The first line of the data below and every line after it, through the one with "You are a computer-use agent. Image", must be transcribed without change.

(Pixel coordinate grounding data)
□ □ □ □ □
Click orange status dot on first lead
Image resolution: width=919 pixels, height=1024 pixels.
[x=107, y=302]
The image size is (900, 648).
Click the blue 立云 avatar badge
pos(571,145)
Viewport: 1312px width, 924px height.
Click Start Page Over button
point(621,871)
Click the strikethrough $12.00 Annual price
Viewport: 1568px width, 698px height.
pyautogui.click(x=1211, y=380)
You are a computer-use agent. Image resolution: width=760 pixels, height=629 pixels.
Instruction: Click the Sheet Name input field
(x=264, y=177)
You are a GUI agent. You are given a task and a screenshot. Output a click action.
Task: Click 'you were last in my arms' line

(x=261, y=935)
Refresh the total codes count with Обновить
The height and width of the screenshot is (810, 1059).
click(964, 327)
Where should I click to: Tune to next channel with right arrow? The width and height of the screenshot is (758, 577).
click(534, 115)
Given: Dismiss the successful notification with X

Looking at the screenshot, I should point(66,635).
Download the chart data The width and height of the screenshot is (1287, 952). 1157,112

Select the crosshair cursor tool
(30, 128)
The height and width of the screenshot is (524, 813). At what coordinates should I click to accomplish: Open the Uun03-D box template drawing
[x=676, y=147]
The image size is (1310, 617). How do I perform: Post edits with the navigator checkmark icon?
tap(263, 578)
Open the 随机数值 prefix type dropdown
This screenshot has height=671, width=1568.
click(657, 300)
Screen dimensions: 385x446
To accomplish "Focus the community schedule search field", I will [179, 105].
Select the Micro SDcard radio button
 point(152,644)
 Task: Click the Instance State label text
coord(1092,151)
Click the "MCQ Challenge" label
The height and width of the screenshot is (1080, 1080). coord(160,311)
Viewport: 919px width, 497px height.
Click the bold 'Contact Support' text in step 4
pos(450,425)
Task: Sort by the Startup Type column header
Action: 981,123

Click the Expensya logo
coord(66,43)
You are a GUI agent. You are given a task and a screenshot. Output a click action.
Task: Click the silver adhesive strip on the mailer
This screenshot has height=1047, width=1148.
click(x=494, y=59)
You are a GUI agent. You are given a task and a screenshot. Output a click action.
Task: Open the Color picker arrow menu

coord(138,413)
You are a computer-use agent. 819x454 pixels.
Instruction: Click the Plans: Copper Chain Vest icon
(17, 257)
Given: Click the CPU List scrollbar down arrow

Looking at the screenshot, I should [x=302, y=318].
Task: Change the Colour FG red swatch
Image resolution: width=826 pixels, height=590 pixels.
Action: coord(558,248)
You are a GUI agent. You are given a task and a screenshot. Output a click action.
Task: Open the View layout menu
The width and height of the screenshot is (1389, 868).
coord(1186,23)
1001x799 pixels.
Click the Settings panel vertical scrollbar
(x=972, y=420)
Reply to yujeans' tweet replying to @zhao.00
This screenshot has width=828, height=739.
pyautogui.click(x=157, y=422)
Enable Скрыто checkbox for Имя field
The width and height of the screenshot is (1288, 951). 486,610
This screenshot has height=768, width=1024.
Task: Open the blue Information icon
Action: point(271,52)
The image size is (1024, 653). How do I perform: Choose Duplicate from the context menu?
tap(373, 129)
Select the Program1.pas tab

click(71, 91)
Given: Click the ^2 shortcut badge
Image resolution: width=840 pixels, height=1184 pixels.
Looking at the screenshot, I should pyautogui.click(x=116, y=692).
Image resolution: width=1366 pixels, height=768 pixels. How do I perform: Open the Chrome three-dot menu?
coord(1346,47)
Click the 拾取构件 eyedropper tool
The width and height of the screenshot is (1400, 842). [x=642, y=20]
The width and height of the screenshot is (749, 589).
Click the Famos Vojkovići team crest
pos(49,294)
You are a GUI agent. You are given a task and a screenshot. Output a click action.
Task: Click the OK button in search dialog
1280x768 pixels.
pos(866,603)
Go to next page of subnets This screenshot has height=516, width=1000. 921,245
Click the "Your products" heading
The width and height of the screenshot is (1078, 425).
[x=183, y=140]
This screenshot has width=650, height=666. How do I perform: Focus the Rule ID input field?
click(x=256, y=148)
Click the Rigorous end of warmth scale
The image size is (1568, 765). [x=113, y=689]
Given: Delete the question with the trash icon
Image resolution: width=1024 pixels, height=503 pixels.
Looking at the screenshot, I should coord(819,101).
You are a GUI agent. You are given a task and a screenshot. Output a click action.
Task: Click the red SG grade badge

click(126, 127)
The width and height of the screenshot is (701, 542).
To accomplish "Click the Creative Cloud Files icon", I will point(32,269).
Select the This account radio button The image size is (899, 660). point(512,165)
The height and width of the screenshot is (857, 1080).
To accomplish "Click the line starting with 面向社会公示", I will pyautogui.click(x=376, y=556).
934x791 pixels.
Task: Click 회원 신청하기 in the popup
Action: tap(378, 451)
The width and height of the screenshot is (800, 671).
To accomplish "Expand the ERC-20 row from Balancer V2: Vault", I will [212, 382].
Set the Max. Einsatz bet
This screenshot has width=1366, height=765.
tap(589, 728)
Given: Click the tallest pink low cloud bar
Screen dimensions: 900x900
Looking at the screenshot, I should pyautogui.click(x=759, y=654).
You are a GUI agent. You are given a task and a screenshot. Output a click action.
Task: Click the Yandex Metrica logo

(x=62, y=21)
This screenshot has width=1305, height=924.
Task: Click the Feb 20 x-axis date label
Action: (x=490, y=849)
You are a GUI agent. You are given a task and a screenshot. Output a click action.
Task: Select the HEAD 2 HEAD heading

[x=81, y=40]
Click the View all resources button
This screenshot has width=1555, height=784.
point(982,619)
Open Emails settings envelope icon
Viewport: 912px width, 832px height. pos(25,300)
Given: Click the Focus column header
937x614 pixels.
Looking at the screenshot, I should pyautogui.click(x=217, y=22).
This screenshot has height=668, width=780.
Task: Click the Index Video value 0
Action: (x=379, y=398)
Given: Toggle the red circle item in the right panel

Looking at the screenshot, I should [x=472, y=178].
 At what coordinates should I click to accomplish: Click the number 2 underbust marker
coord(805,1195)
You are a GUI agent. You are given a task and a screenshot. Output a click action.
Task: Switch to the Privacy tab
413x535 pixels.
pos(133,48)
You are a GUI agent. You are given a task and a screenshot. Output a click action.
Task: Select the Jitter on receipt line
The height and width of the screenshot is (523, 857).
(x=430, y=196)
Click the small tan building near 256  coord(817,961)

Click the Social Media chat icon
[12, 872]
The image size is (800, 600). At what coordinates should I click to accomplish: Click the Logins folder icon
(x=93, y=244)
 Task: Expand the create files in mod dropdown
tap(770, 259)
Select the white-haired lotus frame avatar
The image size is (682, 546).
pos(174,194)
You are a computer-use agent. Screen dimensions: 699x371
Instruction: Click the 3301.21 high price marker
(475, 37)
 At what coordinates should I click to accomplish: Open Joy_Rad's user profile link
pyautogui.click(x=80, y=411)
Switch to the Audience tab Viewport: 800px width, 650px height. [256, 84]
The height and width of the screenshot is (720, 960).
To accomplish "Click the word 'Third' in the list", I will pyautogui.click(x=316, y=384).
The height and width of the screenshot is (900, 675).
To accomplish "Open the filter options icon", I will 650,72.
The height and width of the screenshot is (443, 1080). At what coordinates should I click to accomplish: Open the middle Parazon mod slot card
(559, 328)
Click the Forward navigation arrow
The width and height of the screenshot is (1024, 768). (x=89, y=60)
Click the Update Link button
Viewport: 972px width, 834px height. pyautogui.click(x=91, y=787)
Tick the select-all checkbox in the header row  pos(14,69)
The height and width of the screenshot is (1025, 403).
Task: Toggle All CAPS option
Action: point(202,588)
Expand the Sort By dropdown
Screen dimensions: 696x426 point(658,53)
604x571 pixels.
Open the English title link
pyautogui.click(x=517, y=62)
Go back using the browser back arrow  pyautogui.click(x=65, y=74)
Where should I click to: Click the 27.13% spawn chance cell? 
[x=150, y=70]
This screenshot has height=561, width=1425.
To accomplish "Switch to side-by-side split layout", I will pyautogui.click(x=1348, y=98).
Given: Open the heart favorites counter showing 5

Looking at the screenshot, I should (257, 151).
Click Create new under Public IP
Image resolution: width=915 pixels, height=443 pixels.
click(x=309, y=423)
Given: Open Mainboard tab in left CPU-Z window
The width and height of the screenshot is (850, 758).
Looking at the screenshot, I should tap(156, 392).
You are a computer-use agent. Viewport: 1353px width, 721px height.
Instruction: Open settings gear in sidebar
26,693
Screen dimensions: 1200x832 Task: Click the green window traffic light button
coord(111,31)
□ □ □ □ □
RESPONSE:
Click orange status dot on first lead
Image resolution: width=919 pixels, height=1024 pixels.
[x=107, y=302]
The image size is (900, 648).
Click the blue 立云 avatar badge
pos(571,145)
Viewport: 1312px width, 924px height.
Click Start Page Over button
point(621,871)
Click the strikethrough $12.00 Annual price
Viewport: 1568px width, 698px height.
pyautogui.click(x=1211, y=380)
You are a computer-use agent. Image resolution: width=760 pixels, height=629 pixels.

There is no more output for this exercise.